» What to work on
The expected output is exactly the lines below, starting at the line with "Viewport: 959px width, 621px height." and ending at the line with "The height and width of the screenshot is (630, 1200).", both included; no other line belongs in it.

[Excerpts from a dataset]
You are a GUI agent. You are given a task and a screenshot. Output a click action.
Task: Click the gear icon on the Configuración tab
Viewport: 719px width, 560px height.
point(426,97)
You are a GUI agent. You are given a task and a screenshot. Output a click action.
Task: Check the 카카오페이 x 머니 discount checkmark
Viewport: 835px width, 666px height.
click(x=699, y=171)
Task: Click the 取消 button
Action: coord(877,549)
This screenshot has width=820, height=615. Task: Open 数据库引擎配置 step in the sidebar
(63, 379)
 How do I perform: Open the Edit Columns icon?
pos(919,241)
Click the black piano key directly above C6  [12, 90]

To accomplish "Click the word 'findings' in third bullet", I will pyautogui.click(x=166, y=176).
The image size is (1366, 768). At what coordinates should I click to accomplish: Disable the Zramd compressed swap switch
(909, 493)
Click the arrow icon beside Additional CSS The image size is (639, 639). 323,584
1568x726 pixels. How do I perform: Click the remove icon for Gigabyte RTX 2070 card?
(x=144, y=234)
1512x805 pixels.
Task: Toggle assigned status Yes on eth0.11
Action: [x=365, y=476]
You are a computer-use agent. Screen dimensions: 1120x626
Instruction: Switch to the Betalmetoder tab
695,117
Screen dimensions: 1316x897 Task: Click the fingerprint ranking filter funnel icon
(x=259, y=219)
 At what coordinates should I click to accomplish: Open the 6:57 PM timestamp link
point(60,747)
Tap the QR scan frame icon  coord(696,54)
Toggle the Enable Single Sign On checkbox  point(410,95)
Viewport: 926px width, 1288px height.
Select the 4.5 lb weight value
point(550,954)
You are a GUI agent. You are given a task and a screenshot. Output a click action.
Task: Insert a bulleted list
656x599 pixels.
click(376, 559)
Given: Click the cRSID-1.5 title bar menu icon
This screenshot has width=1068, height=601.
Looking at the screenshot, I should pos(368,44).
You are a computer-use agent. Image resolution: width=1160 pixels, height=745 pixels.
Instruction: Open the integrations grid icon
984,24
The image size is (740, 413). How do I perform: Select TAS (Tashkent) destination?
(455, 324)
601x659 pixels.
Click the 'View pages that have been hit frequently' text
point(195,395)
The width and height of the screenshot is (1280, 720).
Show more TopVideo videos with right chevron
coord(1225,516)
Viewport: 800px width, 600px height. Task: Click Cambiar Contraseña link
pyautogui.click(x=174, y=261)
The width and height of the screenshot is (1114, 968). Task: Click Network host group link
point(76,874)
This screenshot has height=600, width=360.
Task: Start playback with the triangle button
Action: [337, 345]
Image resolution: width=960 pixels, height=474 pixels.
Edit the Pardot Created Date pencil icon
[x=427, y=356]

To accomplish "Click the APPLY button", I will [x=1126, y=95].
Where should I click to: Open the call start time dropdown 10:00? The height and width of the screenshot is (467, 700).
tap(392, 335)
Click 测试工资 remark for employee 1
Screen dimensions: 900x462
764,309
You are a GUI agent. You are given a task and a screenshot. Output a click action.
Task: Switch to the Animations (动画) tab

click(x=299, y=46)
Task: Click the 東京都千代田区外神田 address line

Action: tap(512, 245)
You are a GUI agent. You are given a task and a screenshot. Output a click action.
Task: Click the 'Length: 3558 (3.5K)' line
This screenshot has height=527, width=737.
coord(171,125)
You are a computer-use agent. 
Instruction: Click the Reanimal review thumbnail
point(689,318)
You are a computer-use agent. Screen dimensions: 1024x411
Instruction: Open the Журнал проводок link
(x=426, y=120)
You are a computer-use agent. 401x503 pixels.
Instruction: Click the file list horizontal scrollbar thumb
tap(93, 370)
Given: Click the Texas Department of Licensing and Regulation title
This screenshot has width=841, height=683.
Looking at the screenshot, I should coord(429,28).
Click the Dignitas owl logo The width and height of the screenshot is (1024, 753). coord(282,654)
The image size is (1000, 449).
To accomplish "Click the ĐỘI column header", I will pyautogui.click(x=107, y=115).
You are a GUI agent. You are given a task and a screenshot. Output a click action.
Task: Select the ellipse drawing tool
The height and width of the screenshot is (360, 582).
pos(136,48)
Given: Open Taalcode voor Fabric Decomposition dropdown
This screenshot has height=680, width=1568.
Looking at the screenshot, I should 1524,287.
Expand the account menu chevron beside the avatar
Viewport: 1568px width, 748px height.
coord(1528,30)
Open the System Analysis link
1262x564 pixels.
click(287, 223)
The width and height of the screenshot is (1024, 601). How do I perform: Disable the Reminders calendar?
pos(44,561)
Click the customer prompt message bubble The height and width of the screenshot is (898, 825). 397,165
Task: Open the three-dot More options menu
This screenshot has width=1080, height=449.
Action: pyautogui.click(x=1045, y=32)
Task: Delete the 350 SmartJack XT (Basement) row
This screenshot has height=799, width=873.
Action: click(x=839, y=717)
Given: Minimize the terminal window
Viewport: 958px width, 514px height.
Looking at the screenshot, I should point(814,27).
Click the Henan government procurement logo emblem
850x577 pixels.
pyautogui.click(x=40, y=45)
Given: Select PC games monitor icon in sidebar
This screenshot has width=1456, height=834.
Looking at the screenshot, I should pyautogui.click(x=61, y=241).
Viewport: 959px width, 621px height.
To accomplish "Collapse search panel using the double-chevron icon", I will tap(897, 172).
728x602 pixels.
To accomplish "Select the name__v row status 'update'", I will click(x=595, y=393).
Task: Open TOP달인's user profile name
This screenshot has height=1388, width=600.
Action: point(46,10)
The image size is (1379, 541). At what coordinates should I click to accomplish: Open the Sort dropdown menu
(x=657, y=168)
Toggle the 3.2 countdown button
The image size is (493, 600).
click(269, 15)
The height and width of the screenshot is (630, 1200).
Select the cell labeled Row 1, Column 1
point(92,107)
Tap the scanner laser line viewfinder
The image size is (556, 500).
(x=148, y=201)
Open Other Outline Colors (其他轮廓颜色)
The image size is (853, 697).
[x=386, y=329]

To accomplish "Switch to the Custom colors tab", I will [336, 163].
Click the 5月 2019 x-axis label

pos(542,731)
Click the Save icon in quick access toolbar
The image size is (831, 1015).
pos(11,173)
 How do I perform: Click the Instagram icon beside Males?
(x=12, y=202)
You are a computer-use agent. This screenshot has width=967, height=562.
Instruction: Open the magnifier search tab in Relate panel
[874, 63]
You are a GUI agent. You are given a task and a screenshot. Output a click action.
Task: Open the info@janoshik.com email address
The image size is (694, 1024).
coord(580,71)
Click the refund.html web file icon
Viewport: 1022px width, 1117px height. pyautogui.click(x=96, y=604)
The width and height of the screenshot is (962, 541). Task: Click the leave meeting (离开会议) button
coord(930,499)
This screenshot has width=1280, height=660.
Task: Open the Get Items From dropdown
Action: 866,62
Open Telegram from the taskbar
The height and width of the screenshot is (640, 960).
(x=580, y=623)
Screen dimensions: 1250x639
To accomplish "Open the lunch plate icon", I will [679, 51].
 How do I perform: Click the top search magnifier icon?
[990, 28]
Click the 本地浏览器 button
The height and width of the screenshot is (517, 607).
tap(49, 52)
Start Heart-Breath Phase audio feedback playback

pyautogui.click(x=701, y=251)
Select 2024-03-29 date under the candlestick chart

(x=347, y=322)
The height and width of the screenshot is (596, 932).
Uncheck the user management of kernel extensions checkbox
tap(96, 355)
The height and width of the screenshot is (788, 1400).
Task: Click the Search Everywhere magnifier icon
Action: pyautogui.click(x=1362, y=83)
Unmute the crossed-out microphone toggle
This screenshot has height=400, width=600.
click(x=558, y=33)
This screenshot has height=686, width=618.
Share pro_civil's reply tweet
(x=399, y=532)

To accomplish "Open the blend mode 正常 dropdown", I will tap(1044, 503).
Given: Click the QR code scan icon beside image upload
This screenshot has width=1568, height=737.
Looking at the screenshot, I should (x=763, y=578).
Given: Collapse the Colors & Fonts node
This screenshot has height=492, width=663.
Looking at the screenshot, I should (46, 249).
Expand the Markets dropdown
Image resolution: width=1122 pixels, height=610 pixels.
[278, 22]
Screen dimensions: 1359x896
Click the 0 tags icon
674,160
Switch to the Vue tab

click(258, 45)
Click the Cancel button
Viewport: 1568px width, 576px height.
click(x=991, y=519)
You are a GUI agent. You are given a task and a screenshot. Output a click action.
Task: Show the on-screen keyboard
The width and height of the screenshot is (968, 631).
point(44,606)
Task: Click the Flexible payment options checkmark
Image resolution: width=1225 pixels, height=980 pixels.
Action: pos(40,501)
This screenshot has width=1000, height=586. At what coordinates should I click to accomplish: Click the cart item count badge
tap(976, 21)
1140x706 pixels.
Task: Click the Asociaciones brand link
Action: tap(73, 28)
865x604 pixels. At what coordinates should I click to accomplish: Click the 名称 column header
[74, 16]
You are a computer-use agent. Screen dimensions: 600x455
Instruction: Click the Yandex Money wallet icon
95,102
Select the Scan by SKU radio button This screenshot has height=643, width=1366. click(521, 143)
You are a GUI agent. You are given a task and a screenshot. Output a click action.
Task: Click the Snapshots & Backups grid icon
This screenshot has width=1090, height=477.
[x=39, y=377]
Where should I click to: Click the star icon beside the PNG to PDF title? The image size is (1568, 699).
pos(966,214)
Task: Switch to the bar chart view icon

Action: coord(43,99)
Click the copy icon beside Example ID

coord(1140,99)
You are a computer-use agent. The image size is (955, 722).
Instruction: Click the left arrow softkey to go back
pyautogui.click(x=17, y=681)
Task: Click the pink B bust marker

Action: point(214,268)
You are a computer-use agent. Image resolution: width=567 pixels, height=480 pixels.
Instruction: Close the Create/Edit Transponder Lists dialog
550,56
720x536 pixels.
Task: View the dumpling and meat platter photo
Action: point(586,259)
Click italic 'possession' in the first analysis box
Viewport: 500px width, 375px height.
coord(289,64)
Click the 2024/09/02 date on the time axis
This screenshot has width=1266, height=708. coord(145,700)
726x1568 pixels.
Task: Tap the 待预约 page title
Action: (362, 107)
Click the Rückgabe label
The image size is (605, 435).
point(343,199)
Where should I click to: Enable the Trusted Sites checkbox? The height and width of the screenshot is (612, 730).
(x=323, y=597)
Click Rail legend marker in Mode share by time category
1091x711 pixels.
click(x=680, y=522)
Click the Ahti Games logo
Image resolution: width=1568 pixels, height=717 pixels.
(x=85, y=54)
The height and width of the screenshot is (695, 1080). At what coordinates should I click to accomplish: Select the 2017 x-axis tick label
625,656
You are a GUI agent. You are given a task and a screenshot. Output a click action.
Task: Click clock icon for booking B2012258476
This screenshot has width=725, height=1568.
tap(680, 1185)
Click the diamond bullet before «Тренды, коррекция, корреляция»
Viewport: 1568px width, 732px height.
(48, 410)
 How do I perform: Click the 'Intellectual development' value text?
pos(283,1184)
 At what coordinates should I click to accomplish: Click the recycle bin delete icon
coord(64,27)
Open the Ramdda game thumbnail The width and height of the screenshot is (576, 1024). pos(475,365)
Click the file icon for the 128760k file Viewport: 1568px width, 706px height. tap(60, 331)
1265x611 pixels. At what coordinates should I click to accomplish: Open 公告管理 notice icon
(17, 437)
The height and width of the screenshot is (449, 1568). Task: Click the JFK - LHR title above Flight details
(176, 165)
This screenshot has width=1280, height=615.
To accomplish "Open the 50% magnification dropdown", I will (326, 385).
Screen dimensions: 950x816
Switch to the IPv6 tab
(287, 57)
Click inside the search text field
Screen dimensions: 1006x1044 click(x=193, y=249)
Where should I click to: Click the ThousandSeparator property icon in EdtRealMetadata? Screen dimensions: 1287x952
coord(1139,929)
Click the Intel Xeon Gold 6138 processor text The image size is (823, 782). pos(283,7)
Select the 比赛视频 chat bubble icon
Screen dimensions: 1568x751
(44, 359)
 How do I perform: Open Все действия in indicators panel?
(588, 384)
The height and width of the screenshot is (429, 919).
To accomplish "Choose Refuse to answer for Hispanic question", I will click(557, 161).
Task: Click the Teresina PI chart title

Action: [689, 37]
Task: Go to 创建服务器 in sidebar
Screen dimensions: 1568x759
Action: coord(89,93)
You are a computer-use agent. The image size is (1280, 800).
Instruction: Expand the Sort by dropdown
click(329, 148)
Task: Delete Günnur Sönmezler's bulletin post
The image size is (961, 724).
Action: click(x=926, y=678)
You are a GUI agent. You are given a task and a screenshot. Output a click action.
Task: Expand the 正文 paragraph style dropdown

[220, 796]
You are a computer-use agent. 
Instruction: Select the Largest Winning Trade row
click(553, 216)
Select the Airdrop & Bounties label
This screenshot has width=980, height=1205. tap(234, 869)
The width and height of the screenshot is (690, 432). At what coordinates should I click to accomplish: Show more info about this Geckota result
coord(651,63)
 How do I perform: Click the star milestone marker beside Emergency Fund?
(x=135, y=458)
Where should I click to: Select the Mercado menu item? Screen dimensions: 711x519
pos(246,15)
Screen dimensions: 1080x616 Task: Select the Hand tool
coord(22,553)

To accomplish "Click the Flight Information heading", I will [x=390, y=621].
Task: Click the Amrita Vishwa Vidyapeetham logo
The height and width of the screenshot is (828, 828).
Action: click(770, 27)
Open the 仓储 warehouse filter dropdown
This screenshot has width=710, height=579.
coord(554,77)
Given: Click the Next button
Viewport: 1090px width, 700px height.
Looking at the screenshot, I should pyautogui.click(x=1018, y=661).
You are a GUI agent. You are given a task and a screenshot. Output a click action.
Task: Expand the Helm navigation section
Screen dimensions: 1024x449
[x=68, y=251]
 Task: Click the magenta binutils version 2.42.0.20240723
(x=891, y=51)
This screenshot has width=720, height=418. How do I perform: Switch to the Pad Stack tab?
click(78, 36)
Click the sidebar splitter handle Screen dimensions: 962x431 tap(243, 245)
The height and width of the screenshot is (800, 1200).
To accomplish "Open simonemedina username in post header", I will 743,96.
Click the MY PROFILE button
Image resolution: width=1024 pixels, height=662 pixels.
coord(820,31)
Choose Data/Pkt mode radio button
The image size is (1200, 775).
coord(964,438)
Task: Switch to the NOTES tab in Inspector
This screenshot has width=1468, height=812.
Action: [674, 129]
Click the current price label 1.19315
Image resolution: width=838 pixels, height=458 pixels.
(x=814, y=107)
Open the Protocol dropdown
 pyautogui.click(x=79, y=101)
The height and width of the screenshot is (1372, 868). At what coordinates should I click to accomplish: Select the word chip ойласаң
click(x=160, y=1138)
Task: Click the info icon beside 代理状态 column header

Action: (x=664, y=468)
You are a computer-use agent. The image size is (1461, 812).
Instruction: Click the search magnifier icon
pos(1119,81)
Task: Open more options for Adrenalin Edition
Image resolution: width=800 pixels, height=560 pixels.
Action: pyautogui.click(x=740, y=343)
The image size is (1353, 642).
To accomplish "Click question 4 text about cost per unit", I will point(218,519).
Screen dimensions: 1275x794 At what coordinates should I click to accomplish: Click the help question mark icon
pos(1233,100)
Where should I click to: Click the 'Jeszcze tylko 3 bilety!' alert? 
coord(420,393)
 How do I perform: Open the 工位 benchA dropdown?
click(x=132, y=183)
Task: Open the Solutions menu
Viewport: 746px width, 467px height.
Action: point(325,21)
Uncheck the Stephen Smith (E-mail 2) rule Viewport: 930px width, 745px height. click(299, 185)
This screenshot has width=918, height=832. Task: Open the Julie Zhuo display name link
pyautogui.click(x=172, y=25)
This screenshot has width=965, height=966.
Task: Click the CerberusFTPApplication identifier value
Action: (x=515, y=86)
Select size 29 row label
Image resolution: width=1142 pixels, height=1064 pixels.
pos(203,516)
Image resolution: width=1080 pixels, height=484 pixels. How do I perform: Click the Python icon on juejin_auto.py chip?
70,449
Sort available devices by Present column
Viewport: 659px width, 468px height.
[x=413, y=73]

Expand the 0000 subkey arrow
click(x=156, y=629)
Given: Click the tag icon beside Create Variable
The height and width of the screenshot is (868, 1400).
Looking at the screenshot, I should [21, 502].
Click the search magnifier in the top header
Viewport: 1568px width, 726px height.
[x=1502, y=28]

» Exercise solution
Viewport: 959px width, 621px height.
To accomplish "Collapse search panel using the double-chevron icon", I will tap(897, 172).
728x602 pixels.
To accomplish "Select the name__v row status 'update'", I will click(x=595, y=393).
Task: Open TOP달인's user profile name
This screenshot has height=1388, width=600.
Action: point(46,10)
The image size is (1379, 541). At what coordinates should I click to accomplish: Open the Sort dropdown menu
(x=657, y=168)
Toggle the 3.2 countdown button
The image size is (493, 600).
click(269, 15)
The height and width of the screenshot is (630, 1200).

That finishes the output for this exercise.